- Official poster featuring Hirooki Goto, Shingo Takagi, Yota Tsuji, Gabe Kidd, Hiroshi Tanahashi, and Yuya Uemura
- Promotion: New Japan Pro-Wrestling
- Date: June 15, 2025
- City: Osaka, Japan
- Venue: Osaka-jō Hall
- Attendance: 6,525

Event chronology
| ← Previous Resurgence | Next → Fantastica Mania Mexico |

Dominion chronology
| ← Previous 6.9 | Next → 6.14 |

= Dominion 6.15 in Osaka-jo Hall =

2025 New Japan Pro-Wrestling event

Dominion 6.15 in Osaka-jo Hall was a professional wrestling event promoted by New Japan Pro-Wrestling (NJPW). The event took place on June 15, 2025, in Osaka, Osaka at the Osaka-jō Hall. It was the 17th event under the Dominion name and eleventh in a row to take place at the Osaka-jō Hall.

==Production==
===Storylines===
Dominion 6.15 in Osaka-jo Hall featured professional wrestling matches that involved different wrestlers from pre-existing scripted feuds and storylines. Wrestlers portrayed villains, heroes, or less distinguishable characters in the scripted events that built tension and culminated in a wrestling match or series of matches.

===Event===
The event started with the preshow tag team confrontation between "Young Lion" teams of Daiki Nagai and Masatora Yasuda, and Katsuya Murashima and Shoma Kato, with the victory going to the latter.

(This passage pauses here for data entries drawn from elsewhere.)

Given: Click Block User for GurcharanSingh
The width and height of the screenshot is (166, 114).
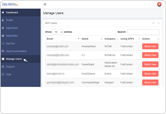Looking at the screenshot, I should tap(150, 83).
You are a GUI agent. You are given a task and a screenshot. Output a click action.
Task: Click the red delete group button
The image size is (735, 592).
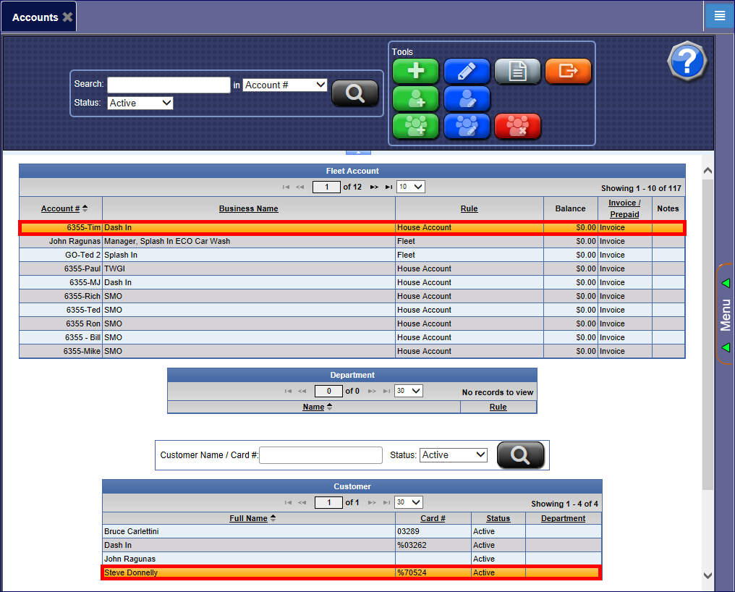click(x=517, y=126)
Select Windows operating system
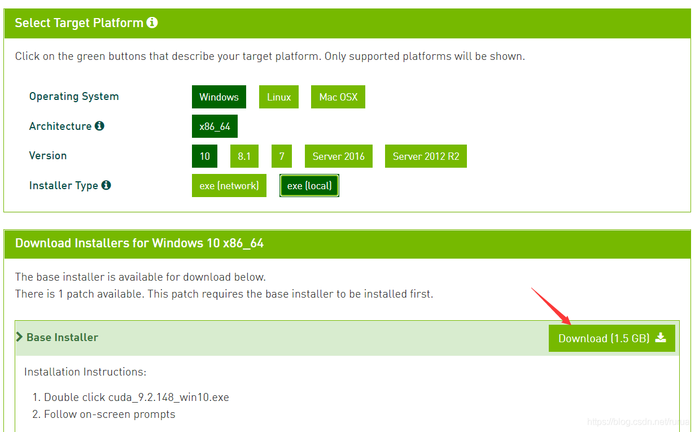Screen dimensions: 695x432 219,97
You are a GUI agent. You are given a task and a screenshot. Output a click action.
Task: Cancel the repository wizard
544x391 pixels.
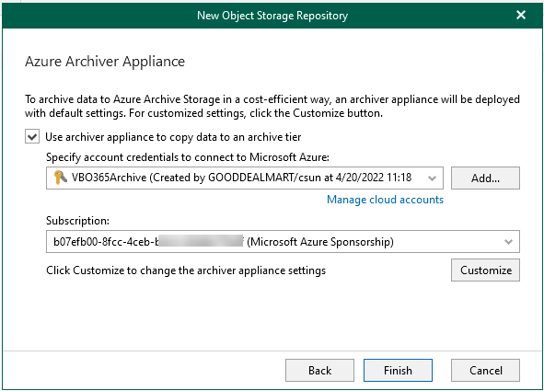(x=485, y=370)
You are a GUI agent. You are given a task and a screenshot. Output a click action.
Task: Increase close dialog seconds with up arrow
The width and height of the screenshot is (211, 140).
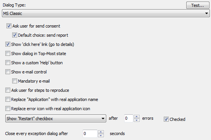[x=101, y=132]
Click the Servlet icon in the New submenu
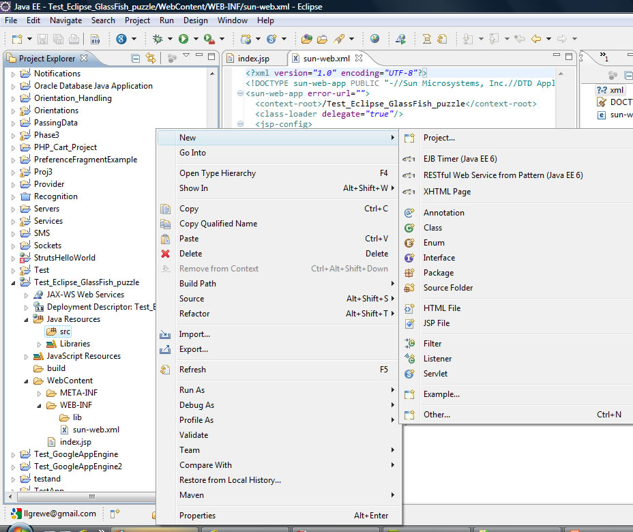The image size is (633, 532). 409,373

In the first main card bout, Sanada, Ren Narita, Yujiro Takahashi were scheduled to face Drilla Moloney, Clark Connors, Taiji Ishimori, and Chase Owens by teaming up with a mystery partner. The latter was revealed to be Bad Luck Fale who cut ties with the Bullet Club and aligned himself with House of Torture. The Bullet Club War Dogs contingent picked up the defeat after Chase Owens turned on them and also joined forces with House of Torture. Next up, Zack Sabre Jr. and Ryohei Oiwa picked up a victory over El Phantasmo and Shota Umino in tag team competition. The fourth bout saw Hiroshi Tanahashi defeating Yuya Uemura in one of Tanahashi's retirement road bouts. In the fifth bout, Sho was initially scheduled to team up with Yoshinobu Kanemaru to face Yoh and Master Wato for the IWGP Junior Heavyweight Tag Team Championship. On the night of the event it was announced that Kanemaru was unable to compete due to injury and was replaced by Douki who joined forces with House of Torture, subsequently betraying his previous unit of Just 4 Guys. Sho and Douki proceeded to win the junior tag titles, ending Wato and Yoh's reign at 47 days and no defenses. Next up, Tomohiro Ishii and Taichi defeated Great-O-Khan and Callum Newman to win the IWGP Tag Team Championship, ending the latter team's reign at 50 days and no defenses. Next up, Boltin Oleg defeated Konosuke Takeshita to win the NEVER Openweight Championship, ending the latter's reign at 162 days and six defenses. In the eighth match, Evil defeated David Finlay in a Dog Collar chain deathmatch.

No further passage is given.